*What the exercise asks*
Output the data verbatim, with nothing added or dropped.
== Segment start ==
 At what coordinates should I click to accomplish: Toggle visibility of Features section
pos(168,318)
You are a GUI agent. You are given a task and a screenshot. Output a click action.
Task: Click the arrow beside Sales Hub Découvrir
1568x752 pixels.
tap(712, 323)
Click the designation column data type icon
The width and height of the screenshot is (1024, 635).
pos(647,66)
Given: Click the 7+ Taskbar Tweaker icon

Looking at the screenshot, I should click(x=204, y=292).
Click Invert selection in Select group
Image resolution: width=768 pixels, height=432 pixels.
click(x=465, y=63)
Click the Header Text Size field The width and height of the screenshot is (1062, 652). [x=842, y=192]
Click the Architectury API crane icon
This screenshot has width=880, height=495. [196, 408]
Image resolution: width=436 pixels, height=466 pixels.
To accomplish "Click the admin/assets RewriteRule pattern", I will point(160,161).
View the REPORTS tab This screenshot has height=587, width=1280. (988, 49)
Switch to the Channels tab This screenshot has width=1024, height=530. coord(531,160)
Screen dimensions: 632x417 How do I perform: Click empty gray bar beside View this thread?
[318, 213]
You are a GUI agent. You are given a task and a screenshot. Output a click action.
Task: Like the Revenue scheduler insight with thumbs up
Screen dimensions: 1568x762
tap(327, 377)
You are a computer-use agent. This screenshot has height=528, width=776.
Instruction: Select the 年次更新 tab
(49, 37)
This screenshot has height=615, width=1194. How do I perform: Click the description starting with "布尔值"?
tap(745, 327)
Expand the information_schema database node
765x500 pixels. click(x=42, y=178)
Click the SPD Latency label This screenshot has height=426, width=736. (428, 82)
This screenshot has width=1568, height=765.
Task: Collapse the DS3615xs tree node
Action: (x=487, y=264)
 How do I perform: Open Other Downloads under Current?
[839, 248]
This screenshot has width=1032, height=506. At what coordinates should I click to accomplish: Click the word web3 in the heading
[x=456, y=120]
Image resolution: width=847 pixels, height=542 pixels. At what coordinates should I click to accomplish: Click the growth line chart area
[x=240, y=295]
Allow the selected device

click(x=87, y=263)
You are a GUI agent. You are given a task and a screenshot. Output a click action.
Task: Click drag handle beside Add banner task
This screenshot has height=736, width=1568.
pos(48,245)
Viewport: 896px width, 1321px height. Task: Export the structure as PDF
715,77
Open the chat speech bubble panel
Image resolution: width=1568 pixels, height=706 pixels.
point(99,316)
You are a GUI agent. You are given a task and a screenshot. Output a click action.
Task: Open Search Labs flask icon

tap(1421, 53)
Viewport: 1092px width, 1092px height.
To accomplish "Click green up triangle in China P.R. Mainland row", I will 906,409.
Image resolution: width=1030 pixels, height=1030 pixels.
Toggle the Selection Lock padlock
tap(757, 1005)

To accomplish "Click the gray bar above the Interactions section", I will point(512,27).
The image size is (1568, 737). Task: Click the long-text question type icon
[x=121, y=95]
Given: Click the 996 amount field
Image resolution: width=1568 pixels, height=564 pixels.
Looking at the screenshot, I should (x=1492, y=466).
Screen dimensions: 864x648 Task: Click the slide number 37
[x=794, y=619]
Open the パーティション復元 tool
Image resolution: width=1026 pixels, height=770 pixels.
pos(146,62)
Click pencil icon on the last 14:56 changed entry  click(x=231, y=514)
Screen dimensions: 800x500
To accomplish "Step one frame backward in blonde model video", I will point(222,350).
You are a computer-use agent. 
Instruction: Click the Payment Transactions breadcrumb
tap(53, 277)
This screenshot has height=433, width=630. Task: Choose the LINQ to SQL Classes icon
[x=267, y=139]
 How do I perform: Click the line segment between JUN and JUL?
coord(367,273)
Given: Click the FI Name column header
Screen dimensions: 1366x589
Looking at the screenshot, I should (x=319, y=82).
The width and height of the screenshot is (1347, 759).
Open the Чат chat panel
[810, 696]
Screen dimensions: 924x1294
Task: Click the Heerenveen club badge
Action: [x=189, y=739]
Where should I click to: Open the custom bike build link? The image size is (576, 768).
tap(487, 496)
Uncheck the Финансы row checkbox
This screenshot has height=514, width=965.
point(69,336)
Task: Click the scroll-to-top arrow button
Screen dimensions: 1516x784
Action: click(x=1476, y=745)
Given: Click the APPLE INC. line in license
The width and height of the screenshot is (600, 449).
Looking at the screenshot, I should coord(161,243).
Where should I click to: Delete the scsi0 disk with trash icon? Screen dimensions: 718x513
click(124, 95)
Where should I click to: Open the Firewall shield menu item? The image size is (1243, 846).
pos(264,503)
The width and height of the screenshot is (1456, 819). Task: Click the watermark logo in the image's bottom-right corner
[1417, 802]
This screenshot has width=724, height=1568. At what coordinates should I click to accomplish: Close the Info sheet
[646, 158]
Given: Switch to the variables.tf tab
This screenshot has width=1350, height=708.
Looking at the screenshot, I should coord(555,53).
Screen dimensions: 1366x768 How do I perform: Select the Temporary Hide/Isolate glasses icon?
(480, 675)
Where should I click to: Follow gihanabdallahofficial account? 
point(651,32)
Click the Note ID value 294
== Segment end ==
*Written answer*
 At what coordinates should I click to accomplish: Toggle visibility of Features section
pos(168,318)
You are a GUI agent. You are given a task and a screenshot. Output a click action.
Task: Click the arrow beside Sales Hub Découvrir
1568x752 pixels.
tap(712, 323)
Click the designation column data type icon
The width and height of the screenshot is (1024, 635).
pos(647,66)
Given: Click the 7+ Taskbar Tweaker icon

Looking at the screenshot, I should click(x=204, y=292).
Click Invert selection in Select group
Image resolution: width=768 pixels, height=432 pixels.
click(x=465, y=63)
Click the Header Text Size field The width and height of the screenshot is (1062, 652). [x=842, y=192]
Click the Architectury API crane icon
This screenshot has width=880, height=495. [196, 408]
Image resolution: width=436 pixels, height=466 pixels.
To accomplish "Click the admin/assets RewriteRule pattern", I will point(160,161).
View the REPORTS tab This screenshot has height=587, width=1280. (988, 49)
Switch to the Channels tab This screenshot has width=1024, height=530. coord(531,160)
Screen dimensions: 632x417 How do I perform: Click empty gray bar beside View this thread?
[318, 213]
You are a GUI agent. You are given a task and a screenshot. Output a click action.
Task: Like the Revenue scheduler insight with thumbs up
Screen dimensions: 1568x762
tap(327, 377)
You are a computer-use agent. This screenshot has height=528, width=776.
Instruction: Select the 年次更新 tab
(49, 37)
This screenshot has height=615, width=1194. How do I perform: Click the description starting with "布尔值"?
tap(745, 327)
Expand the information_schema database node
765x500 pixels. click(x=42, y=178)
Click the SPD Latency label This screenshot has height=426, width=736. (428, 82)
This screenshot has width=1568, height=765.
Task: Collapse the DS3615xs tree node
Action: (x=487, y=264)
 How do I perform: Open Other Downloads under Current?
[839, 248]
This screenshot has width=1032, height=506. At what coordinates should I click to accomplish: Click the word web3 in the heading
[x=456, y=120]
Image resolution: width=847 pixels, height=542 pixels. At what coordinates should I click to accomplish: Click the growth line chart area
[x=240, y=295]
Allow the selected device

click(x=87, y=263)
You are a GUI agent. You are given a task and a screenshot. Output a click action.
Task: Click drag handle beside Add banner task
This screenshot has height=736, width=1568.
pos(48,245)
Viewport: 896px width, 1321px height. Task: Export the structure as PDF
715,77
Open the chat speech bubble panel
Image resolution: width=1568 pixels, height=706 pixels.
point(99,316)
You are a GUI agent. You are given a task and a screenshot. Output a click action.
Task: Open Search Labs flask icon

tap(1421, 53)
Viewport: 1092px width, 1092px height.
To accomplish "Click green up triangle in China P.R. Mainland row", I will 906,409.
Image resolution: width=1030 pixels, height=1030 pixels.
Toggle the Selection Lock padlock
tap(757, 1005)

To accomplish "Click the gray bar above the Interactions section", I will point(512,27).
The image size is (1568, 737). Task: Click the long-text question type icon
[x=121, y=95]
Given: Click the 996 amount field
Image resolution: width=1568 pixels, height=564 pixels.
Looking at the screenshot, I should (x=1492, y=466).
Screen dimensions: 864x648 Task: Click the slide number 37
[x=794, y=619]
Open the パーティション復元 tool
Image resolution: width=1026 pixels, height=770 pixels.
pos(146,62)
Click pencil icon on the last 14:56 changed entry  click(x=231, y=514)
Screen dimensions: 800x500
To accomplish "Step one frame backward in blonde model video", I will point(222,350).
You are a computer-use agent. 
Instruction: Click the Payment Transactions breadcrumb
tap(53, 277)
This screenshot has height=433, width=630. Task: Choose the LINQ to SQL Classes icon
[x=267, y=139]
 How do I perform: Click the line segment between JUN and JUL?
coord(367,273)
Given: Click the FI Name column header
Screen dimensions: 1366x589
Looking at the screenshot, I should (x=319, y=82).
The width and height of the screenshot is (1347, 759).
Open the Чат chat panel
[810, 696]
Screen dimensions: 924x1294
Task: Click the Heerenveen club badge
Action: [x=189, y=739]
Where should I click to: Open the custom bike build link? The image size is (576, 768).
tap(487, 496)
Uncheck the Финансы row checkbox
This screenshot has height=514, width=965.
point(69,336)
Task: Click the scroll-to-top arrow button
Screen dimensions: 1516x784
Action: click(x=1476, y=745)
Given: Click the APPLE INC. line in license
The width and height of the screenshot is (600, 449).
Looking at the screenshot, I should coord(161,243).
Where should I click to: Delete the scsi0 disk with trash icon? Screen dimensions: 718x513
click(124, 95)
Where should I click to: Open the Firewall shield menu item? The image size is (1243, 846).
pos(264,503)
The width and height of the screenshot is (1456, 819). Task: Click the watermark logo in the image's bottom-right corner
[1417, 802]
This screenshot has width=724, height=1568. At what coordinates should I click to accomplish: Close the Info sheet
[646, 158]
Given: Switch to the variables.tf tab
This screenshot has width=1350, height=708.
Looking at the screenshot, I should coord(555,53).
Screen dimensions: 1366x768 How do I perform: Select the Temporary Hide/Isolate glasses icon?
(480, 675)
Where should I click to: Follow gihanabdallahofficial account? 
point(651,32)
Click the Note ID value 294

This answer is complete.